### TASK REQUIREMENTS
For each line below that includes the word "agent", make a copy.

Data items
Segment Open

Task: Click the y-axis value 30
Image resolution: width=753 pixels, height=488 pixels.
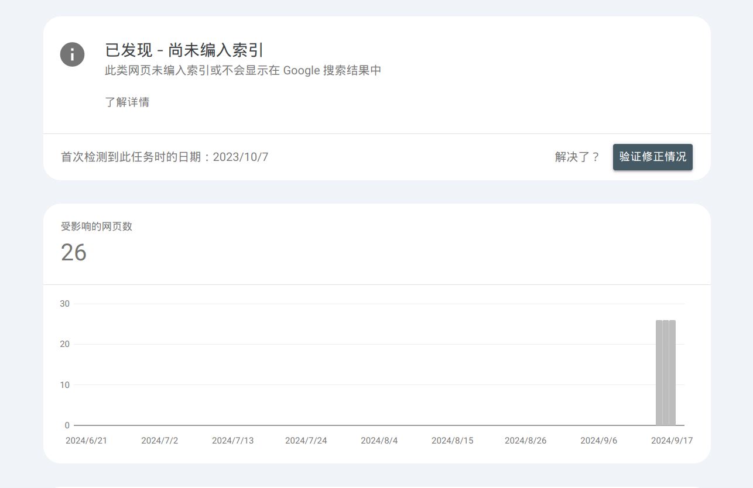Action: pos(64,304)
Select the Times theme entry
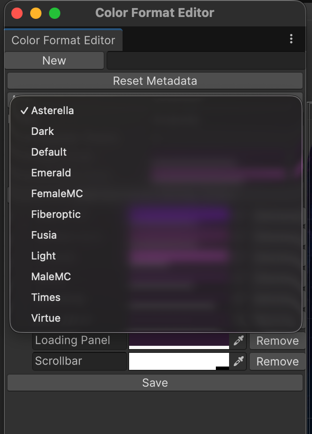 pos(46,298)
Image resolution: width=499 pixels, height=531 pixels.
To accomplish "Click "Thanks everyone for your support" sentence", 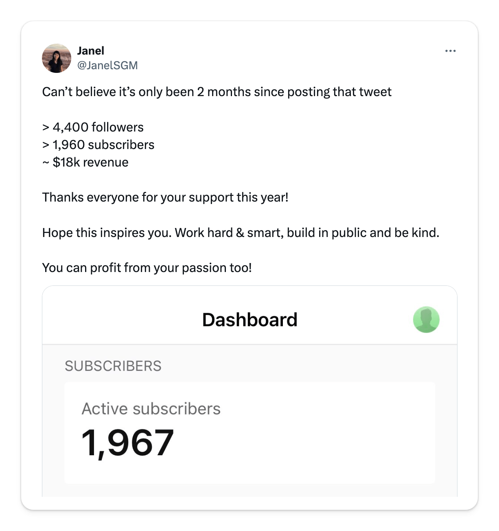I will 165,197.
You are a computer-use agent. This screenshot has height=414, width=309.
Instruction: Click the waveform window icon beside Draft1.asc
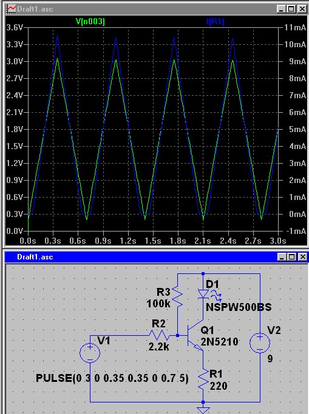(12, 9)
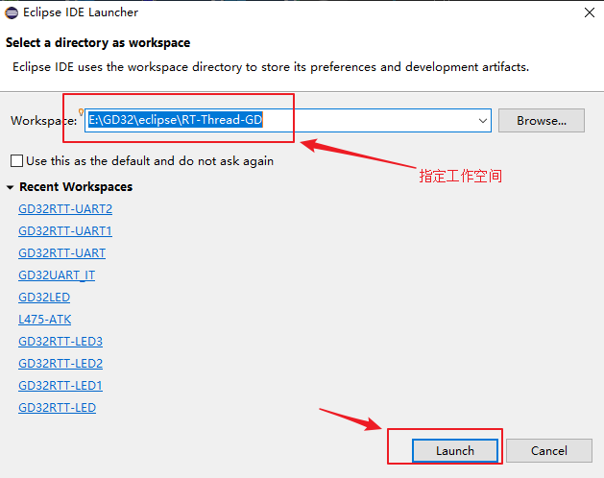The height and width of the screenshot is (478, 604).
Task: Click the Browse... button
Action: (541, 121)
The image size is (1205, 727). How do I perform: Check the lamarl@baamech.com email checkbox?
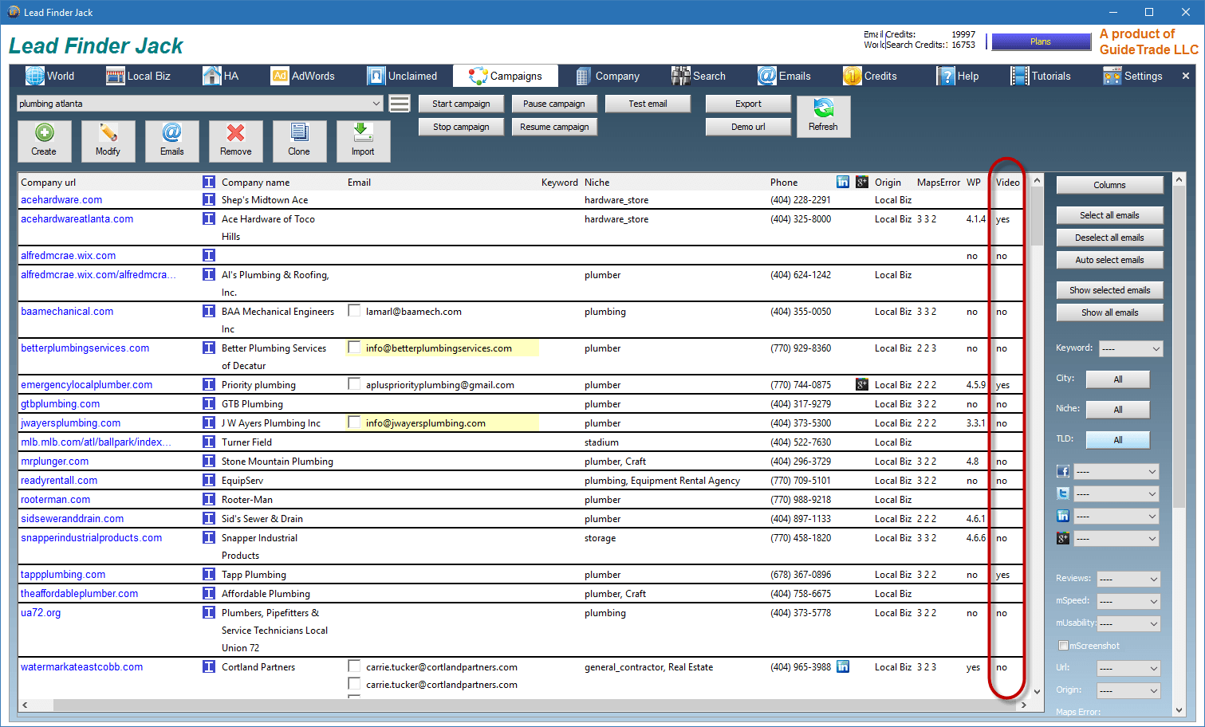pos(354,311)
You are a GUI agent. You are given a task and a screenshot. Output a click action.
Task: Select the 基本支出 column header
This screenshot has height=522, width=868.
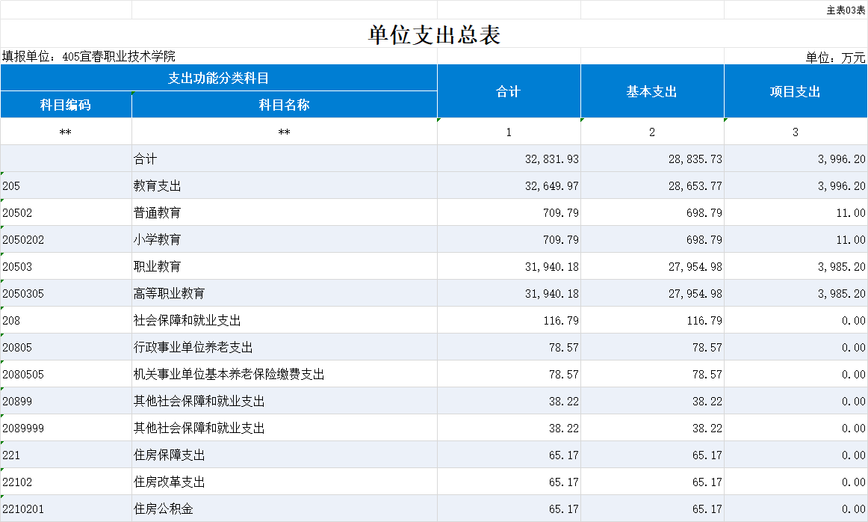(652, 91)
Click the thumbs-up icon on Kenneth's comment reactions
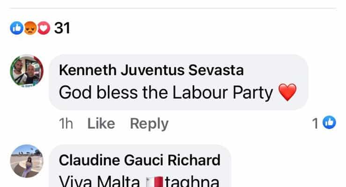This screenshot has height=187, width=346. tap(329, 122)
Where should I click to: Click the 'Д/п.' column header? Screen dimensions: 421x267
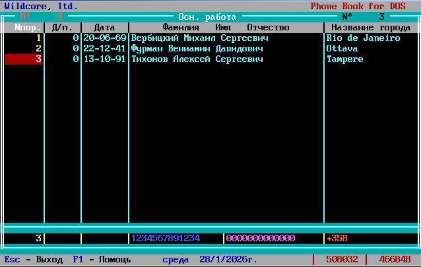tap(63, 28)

Segment Closed
Segment Open

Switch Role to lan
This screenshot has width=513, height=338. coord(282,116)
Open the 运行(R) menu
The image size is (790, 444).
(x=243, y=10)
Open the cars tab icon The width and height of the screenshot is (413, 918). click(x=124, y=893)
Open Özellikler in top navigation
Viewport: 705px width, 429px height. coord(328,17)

Segment Closed

### OUTPUT OF THE TASK
You are a computer-use agent. This screenshot has height=414, width=309.
You are a GUI agent. You are given a task and a screenshot. Output a click action.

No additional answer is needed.